• _Exercise aim_
The complete listing should be restated exactly.

• _Data shown_
* * * *

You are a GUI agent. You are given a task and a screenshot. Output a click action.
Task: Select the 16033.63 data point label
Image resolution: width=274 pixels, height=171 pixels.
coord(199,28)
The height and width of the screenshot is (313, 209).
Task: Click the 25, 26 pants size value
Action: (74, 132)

* * * *

• _Your solution_
You are a GUI agent. You are given a task and a screenshot. Output a click action.
Task: Select the 16033.63 data point label
Image resolution: width=274 pixels, height=171 pixels.
coord(199,28)
The height and width of the screenshot is (313, 209).
Task: Click the 25, 26 pants size value
Action: (74, 132)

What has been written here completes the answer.